The Single File Approach

You can put small C++ programs into a single source file:

eg

 #include <stdio.h>
 #include <stdlib.h>
 #include <iostream>
 #include <iomanip>
 #include <fstream>
  
 class MyClass
 {
   int x ;
   int y ;
   int z ;
 public:
    MyClass () { x = y = z = 123 ; }  // Constructor
   ~MyClass () { /* do nothing */ }   // Destructor
    int GetSum () { return x + y + z ; }
 } ;
  
 int main ( int argc, char **argv )
 {
   MyClass a ;
   std::cout << a.GetSum () ;
 }

You can compile it either with a Makefile - or just by typing in the g++ command directly.

This will work fine - but once your program starts to get large, it quickly becomes unwieldy.

Multiple Source Files

It is more common to adopt the Java convention of splitting your program up with each class in a separate file. In C++, there are typically two files per class for the more complex classes. If your class has complicated member functions that shouldn't be 'inline' functions - and especially if it has static members - then you need a 'header' file (with the ".h" extension) for the declaration of the class - and a separate source file (with the ".cpp" or (some people prefer) ".cxx" extension) for the implementation of the class.

You could (in principle) give these files any names you liked - but that way lies madness! It is better to adopt the Java rule where every class is placed into a file with the same name as the class:

eg

In MyClass.h

 class MyClass
 {
   int x ; 
   int y ;
   int z ;
 public:
   MyClass () { x = y = z = 123 ; }  // A really simple constructor
  ~MyClass () { /* Do nothing */ }   // A really simple destructor
   int GetSum () { return x + y + z ; }  // A simple function
   void AReallyReallyComplicatedFunction ( int a, int b ) ;  // Too complicated to put here.
 } ;

In MyClass.cpp

#include "main.h"
 
void MyClass::AReallyReallyComplicatedFunction ( int a, int b )
{
  ...lots and lots of C++ code...
}

In main.h

 #include <stdio.h>
 #include <stdlib.h>
 #include <iostream>
 #include <iomanip>
 #include <fstream>
  
 #include "MyClass.h"

In main.cpp

#include "main.h"
 
int main ( int argc, char **argv )
{
  MyClass a ;
  a.AReallyReallyComplicatedFunction ( 1, 2 ) ;
  std::cout << a.GetSum () ;
}

So here we have the "header file" called MyClass.h - which contains the 'declaration of MyClass - and all of the really simple functions (maybe everything under 5 or so lines long is a good rule of thumb). Every ".cpp" file that implements or uses MyClass has to #include this header file. For the very simplest classes, you may not need a ".cpp" file - in which case you can just leave it out.

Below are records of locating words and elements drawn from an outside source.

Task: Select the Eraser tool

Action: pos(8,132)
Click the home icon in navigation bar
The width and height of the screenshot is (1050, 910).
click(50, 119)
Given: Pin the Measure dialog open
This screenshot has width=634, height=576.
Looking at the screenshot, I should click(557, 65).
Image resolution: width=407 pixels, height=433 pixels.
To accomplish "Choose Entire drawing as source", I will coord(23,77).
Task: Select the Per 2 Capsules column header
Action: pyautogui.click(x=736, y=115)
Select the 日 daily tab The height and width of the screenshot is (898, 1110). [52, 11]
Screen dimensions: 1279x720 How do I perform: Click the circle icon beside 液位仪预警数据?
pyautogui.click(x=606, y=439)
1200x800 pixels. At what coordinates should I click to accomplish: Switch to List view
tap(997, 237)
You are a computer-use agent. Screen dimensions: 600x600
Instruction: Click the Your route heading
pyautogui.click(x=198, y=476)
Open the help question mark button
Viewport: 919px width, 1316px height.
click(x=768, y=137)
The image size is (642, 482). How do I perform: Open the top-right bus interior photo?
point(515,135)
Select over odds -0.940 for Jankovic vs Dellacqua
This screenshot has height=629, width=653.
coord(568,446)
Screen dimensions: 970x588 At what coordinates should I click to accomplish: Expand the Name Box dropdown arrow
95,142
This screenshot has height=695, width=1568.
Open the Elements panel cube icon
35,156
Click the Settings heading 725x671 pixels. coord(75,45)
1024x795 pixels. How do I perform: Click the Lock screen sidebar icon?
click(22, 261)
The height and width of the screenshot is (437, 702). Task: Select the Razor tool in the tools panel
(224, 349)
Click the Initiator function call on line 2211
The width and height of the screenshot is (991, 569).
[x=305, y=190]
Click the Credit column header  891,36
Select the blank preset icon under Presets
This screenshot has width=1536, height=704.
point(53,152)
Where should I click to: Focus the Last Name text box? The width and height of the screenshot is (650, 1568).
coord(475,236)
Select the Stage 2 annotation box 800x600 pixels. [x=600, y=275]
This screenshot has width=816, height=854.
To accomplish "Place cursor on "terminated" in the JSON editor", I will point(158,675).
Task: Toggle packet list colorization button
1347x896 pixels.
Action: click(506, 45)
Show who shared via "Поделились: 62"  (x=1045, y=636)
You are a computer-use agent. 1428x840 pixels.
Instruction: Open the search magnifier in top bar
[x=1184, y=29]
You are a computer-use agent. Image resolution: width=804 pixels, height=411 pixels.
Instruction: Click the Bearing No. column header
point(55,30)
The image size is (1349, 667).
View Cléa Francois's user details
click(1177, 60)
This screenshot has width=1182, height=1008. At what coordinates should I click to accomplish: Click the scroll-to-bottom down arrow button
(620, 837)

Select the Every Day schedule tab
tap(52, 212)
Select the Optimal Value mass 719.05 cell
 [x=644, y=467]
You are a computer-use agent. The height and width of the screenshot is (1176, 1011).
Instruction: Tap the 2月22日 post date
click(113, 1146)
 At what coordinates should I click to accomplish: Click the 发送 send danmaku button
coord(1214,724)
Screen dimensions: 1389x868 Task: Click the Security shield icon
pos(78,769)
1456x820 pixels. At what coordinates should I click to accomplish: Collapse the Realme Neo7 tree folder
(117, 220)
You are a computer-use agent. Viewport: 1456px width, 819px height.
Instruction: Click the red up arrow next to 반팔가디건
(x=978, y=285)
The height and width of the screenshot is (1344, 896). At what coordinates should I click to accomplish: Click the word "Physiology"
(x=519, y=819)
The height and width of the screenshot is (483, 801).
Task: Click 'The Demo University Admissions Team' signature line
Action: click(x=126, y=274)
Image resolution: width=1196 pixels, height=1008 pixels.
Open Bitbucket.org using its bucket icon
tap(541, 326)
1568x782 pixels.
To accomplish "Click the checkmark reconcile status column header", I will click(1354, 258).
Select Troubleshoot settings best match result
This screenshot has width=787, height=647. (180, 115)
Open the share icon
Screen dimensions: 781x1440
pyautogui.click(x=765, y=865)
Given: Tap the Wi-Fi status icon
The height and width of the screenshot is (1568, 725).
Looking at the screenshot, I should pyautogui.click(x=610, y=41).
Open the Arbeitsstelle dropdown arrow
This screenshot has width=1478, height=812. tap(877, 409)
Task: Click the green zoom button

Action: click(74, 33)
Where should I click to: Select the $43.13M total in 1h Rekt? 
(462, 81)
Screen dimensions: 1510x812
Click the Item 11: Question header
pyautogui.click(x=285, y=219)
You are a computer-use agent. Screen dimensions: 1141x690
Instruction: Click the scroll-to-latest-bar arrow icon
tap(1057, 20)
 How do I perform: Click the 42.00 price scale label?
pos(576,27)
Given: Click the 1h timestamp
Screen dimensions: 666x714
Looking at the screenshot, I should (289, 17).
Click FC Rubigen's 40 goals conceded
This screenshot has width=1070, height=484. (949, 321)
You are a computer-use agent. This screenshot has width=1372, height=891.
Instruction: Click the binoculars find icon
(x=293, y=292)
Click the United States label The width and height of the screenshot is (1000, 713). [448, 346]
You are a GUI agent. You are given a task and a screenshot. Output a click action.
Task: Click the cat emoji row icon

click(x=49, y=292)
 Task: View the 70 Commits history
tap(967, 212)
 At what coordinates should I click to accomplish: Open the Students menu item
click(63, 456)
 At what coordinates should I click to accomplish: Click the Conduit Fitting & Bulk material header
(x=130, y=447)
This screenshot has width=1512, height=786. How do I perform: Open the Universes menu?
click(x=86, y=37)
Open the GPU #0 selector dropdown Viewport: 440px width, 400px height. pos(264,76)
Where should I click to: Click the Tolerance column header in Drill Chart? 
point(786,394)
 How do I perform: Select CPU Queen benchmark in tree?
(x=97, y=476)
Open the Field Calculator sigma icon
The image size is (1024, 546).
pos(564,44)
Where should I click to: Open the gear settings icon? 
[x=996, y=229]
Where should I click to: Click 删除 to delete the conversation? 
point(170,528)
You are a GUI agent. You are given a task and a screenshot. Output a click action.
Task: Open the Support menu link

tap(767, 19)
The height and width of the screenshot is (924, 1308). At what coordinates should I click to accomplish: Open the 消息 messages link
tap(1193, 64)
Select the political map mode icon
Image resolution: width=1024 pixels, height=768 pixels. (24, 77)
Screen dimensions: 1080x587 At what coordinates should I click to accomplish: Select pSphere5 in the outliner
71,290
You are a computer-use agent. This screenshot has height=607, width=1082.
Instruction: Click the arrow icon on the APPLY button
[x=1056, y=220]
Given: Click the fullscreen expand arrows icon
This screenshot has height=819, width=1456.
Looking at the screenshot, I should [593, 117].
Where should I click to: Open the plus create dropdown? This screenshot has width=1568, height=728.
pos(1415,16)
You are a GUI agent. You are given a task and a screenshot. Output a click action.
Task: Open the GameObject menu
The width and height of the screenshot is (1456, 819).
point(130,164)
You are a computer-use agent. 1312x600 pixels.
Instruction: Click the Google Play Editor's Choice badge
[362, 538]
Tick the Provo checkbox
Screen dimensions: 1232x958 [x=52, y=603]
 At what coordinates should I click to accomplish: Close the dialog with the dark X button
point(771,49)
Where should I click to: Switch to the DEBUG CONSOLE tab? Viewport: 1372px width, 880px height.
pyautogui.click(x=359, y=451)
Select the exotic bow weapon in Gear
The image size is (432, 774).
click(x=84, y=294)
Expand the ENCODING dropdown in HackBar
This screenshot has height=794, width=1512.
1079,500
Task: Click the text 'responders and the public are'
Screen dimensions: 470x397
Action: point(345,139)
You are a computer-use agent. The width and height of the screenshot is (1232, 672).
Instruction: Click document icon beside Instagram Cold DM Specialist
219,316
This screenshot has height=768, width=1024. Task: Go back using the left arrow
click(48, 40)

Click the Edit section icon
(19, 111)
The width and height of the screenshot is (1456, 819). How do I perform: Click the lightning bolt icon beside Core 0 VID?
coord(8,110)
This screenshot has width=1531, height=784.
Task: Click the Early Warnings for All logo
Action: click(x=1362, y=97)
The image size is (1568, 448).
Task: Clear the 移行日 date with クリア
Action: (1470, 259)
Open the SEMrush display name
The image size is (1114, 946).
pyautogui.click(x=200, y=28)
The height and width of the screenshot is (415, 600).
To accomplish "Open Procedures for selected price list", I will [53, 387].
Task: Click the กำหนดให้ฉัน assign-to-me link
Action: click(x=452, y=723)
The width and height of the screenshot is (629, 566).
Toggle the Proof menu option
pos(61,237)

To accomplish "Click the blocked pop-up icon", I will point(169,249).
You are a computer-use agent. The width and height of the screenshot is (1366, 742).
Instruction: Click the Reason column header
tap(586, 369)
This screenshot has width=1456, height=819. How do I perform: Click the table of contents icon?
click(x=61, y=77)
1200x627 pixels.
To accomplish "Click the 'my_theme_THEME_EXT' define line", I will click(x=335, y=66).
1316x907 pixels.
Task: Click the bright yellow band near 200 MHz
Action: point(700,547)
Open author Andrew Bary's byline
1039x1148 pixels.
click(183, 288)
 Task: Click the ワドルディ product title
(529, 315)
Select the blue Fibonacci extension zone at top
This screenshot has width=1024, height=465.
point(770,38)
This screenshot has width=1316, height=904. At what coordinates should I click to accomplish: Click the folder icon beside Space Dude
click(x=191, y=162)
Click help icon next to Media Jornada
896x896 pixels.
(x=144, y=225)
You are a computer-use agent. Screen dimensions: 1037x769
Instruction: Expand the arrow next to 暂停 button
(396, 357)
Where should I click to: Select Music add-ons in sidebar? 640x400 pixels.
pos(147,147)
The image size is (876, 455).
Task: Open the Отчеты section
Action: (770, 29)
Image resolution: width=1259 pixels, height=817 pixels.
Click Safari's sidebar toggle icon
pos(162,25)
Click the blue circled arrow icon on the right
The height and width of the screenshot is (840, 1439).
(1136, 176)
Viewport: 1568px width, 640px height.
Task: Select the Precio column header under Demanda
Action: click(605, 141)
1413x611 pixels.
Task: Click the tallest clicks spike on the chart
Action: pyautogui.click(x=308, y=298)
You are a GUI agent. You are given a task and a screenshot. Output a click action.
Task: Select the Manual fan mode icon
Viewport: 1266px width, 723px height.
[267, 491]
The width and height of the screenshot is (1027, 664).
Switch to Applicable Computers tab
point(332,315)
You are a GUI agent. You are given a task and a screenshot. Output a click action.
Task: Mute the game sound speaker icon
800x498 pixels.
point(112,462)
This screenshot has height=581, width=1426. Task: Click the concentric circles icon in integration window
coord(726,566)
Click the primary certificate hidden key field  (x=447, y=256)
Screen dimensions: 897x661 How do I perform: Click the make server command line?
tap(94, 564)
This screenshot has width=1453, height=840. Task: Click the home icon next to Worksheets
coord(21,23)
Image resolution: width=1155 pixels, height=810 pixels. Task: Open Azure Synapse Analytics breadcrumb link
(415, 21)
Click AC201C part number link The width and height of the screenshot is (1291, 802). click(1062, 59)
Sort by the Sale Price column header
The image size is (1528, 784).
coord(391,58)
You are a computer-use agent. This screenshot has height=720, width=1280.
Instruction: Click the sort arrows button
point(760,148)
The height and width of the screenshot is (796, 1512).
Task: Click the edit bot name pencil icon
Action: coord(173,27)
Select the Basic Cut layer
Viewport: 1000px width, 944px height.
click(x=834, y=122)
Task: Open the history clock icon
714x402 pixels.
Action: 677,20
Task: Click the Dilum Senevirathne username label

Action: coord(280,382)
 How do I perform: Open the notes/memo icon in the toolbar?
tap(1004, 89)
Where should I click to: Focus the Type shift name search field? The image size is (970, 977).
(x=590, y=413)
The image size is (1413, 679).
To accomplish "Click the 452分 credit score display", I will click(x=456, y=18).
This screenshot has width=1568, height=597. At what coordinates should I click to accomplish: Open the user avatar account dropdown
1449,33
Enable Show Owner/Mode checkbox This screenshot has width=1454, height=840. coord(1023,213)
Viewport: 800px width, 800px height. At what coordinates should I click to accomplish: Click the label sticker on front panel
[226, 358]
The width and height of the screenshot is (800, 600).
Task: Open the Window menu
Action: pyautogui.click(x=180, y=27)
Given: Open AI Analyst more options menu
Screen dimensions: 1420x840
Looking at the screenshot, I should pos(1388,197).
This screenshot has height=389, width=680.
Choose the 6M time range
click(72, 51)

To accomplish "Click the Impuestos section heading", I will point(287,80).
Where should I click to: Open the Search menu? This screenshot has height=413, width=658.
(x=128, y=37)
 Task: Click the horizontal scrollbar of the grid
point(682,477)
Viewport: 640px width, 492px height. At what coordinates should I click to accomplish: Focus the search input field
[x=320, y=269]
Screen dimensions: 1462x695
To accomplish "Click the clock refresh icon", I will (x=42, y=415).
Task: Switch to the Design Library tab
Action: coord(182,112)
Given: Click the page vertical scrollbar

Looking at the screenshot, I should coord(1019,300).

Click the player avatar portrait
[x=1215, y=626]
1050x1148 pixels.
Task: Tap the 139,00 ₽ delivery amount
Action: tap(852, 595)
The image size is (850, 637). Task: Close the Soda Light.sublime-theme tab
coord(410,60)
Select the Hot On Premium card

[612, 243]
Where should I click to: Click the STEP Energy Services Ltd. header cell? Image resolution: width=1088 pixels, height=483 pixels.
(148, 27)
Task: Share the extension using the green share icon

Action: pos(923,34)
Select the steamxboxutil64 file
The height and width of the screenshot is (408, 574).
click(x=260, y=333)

Each "MyClass.cpp" file must #include (at a minimum) the MyClass.h file so that it can 'see' the class definition at compile time...but it also has to #include the header files for all of the classes that it references (including system headers for classes such as I/O, math, etc). However, in a complicated program with dozens to hundreds of classes, it can get really hard to remember all of the header files you need - and there is always a half dozen system header files to include (things like 'iostream' that declares std::cout for example). Hence, a common thing is to make a 'main.h' header that includes all of the other headers - so you only have to remember to stick a '#include "main.h"' at the top of every .cpp file - and you're good to go.

Then we have MyClass.cpp which contains the implementation of the function "AReallyReallyComplicatedFunction" - and we have "main.cpp" that contains our main program. Usually, this file is named after the program itself rather than "main" - so if this is MyFirstVideoGame then we'd probably call the files "MyFirstVideoGame.h" and "MyFirstVideoGame.cpp".

Why separate declaration from implementation?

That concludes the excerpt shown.